**Work to complete**.
[1] Answer these questions about the Cicero letter, marking each answer (a), (b), or (c) to match.
(a) On what date was the letter written?
(b) In the passage attributed to Scipio, what is named as the doctor's task?
(c) What type of rule does the letter say Pompey has long been salivating for?
[2] Summarize the Cicero letter in two sentences.

The Ideal Statesman and Pompey’s True Aims

Cicero, Letters to Atticus, Ep.  8.11 (27 Feb 49)

“I believe it is in his fifth book that Scipio says ‘Just as a favorable trip is a captain’s task, health is the doctor’s, victory is the generals, the duty of the leader of a state is the happy life of its citizens: strength for their safety, abundance for their goods, fame for their self-worth, and truth for their virtue. I wish for the accomplishment of the best men among us to be this.’

‘Our’ Gnaeus has never before thought about this, nor now in the present affair at all. Domination has been sought by both of them—nothing has been done for the happiness and honesty of the state. [Pompey] did not leave the city because he could not defend it nor Italy because he was driven away, but from the beginning he planned to attack every land and sea, to annoy foreign kings, and to bring alien peoples to Italy in arms—to raise the largest armies. He has been salivating for a long time for that type of Sullan rule—and many who follow him long for it to. Do you believe that there was no way for them to come to an agreement, that no pact was possible? It is possible today, but neither man cares whether we are happy. Both want to rule.”

**Entries provided**.

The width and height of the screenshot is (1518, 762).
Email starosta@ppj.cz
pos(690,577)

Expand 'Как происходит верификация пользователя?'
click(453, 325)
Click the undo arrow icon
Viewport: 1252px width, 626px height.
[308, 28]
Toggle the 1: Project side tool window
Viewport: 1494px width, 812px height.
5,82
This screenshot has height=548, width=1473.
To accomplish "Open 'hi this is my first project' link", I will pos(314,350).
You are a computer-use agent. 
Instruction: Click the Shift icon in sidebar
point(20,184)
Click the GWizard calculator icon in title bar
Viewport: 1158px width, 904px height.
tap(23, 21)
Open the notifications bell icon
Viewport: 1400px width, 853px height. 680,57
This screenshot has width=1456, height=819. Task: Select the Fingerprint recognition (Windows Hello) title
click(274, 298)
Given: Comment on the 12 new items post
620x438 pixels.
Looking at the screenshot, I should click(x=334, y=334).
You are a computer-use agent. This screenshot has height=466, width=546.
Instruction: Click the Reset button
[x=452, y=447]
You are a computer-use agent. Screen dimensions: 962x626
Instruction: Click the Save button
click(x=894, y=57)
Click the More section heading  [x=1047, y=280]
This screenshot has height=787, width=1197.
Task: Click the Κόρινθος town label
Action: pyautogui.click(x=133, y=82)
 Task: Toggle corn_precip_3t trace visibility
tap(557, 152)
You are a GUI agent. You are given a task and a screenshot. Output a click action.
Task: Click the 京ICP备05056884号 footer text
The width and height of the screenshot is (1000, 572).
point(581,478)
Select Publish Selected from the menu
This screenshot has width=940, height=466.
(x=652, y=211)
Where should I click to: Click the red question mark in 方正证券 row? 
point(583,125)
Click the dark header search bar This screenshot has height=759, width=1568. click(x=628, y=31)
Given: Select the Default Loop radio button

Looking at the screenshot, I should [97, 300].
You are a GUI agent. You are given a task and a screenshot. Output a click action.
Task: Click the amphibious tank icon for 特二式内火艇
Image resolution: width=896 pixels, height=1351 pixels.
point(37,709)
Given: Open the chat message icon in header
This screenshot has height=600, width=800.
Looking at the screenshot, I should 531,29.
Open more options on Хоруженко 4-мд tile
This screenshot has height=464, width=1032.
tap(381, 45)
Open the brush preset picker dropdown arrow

**Expected responses**.
[1]
(a) 27 Feb 49
(b) Health
(c) Sullan rule

[2] Quoting Scipio, the letter says the duty of a state's leader is the happy life of its citizens, and it claims Pompey has never thought about this but planned from the beginning to raise the largest armies and seek Sullan rule. It adds that the two men could still come to an agreement, but neither cares whether the people are happy because both want to rule.